Y en este sentido, hay muchas decisiones de traducción, muchas recreaciones en la lengua que hablamos que nos acercan más a Plath en este libro de lo que habíamos supuesto en su ya larga consagración de finales del siglo XX en la poesía mundial. Pavón usa además la variante rioplatense, el voseo, los verbos conjugados en nuestra habla común. Y dada la cantidad de poemas de Plath en que se dirige a alguien, o se habla a sí misma, esa es una decisión fundamental. Entre los poemas que interpelan a alguien, precisamente, está el que integra una serie imposible, porque le habla a un muerto. Podría trazarse una línea en ese derrotero: Plath le habla a su padre, que murió cuando ella era niña. Y acaso ese hecho la fijó para siempre en una edad que no pudo transformarse en otra. Sus treinta años no estarían tan lejos de los diez que tenía cuando muere Otto Plath de una enfermedad fulminante. Pienso en los ochenta versos divididos en estrofas de cinco, con una extraña métrica de pies quebrados, alguna que otra falsa rima, palabras en alemán, que se titula “Daddy” y que Pavón traduce “Pa”, cuyo inicio dice: “Ya no, ya no servís”.
¿Qué puede hacerle un padre a una nena tan chica para que necesite todavía insultarlo décadas después de su muerte? Quizá inculcarle cierto autodesprecio, una exigencia silenciosa, un desdén por su género, o finalmente una vocación de sufrir en cada hombre, en el que elegirá, la violencia que un padre ejerce aun desde la ausencia, justamente por su estado de no-presencia, de desafección. El poema identifica al padre alemán de Plath con el nazismo, y Sylvia se piensa como una mujer judía que es llevada al exterminio. “Pensaba que eras todos los alemanes”, le dice; y también: “siempre te tuve miedo”. Lo que genera la paradoja del amor: ese al que se teme, el disciplinado, o sea el disciplinador, es lo que se intenta repetir. Plath descubre entonces que todo padre es un amo, un tirano en su gobierno displicente: “Toda mujer adora a un fascista,/ la bota en la cara, el bruto/ corazón bruto de un bruto como vos”. El poema parece coincidir después con el divorcio de Plath y con la despedida de ese fantasma que en su dolor se reiteraba en el amor de una vida, el padre de los hijos, etc. Años antes había escrito, y como toda su poesía era una profecía para ella misma: “El amor es el hueso y el nervio de mi maldición”.

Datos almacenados
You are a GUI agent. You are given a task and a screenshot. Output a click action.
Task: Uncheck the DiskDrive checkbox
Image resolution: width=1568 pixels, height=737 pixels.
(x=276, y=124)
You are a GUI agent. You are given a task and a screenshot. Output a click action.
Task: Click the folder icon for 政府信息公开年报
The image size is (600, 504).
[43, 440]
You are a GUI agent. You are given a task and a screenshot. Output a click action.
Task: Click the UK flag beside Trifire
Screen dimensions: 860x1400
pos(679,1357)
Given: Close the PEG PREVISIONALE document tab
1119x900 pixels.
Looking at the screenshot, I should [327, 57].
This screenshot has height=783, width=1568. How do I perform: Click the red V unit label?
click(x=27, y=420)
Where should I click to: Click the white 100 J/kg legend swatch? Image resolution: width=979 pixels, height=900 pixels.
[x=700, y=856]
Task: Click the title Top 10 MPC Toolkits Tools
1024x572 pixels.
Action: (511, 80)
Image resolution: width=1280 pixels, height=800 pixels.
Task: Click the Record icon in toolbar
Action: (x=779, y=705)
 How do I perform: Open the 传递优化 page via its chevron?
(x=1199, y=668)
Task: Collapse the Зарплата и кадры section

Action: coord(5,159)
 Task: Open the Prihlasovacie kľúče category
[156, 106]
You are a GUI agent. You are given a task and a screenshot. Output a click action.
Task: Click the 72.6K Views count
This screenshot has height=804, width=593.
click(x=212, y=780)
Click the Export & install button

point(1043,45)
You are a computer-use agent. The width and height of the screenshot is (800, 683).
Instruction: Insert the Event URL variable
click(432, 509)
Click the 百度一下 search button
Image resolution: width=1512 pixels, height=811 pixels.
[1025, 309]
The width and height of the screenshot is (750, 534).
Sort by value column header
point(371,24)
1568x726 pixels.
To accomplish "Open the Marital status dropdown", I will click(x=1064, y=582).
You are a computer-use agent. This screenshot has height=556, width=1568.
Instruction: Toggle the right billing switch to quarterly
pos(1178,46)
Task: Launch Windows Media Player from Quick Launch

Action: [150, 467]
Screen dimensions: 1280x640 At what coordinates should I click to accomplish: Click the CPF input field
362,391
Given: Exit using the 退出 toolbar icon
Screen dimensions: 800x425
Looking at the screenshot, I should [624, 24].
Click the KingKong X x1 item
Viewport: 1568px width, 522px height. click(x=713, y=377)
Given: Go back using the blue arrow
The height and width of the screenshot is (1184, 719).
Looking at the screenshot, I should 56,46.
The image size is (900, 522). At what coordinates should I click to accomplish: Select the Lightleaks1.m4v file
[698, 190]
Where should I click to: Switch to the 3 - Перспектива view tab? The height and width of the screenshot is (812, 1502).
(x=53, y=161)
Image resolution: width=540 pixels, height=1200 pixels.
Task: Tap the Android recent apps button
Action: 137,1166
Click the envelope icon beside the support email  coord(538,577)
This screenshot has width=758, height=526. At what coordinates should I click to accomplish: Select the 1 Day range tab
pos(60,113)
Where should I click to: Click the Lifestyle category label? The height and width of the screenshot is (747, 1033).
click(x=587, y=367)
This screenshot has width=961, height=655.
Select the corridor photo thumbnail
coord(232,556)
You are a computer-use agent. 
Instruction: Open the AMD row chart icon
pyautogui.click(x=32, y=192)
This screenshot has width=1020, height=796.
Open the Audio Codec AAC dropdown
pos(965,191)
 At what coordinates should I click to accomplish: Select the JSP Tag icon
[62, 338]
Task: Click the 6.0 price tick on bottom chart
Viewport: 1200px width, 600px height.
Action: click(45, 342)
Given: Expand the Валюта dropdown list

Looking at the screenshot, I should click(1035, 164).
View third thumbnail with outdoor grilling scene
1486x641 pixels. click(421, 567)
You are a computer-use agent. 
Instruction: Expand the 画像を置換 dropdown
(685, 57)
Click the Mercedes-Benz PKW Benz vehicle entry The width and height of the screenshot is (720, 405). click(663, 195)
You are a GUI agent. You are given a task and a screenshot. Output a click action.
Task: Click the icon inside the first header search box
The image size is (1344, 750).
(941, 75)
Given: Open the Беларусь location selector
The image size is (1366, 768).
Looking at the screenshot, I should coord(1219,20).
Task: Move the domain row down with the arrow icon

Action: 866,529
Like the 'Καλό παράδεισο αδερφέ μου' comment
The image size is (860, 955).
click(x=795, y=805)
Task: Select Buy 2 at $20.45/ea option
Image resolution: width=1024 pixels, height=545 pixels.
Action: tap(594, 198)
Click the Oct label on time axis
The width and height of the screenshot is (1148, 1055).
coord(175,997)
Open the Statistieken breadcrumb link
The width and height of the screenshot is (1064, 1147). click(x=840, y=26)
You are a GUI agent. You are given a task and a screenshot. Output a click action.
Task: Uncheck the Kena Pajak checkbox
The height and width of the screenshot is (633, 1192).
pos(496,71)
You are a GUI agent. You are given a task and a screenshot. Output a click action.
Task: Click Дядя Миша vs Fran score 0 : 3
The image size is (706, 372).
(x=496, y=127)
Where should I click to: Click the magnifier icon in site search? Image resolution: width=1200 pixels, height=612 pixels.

__Consigna__:
Resume en dos oraciones el texto sobre la traducción de Plath.

__Respuesta__:
La traducción de Pavón, que usa el voseo rioplatense, nos acerca más a Plath, y esa decisión es fundamental porque en muchos de sus poemas ella se dirige a alguien o se habla a sí misma. En "Pa", su versión de "Daddy", Plath le habla a su padre muerto, lo identifica con el nazismo y descubre que todo padre es un amo, al que se teme y que, paradójicamente, se intenta repetir en el amor.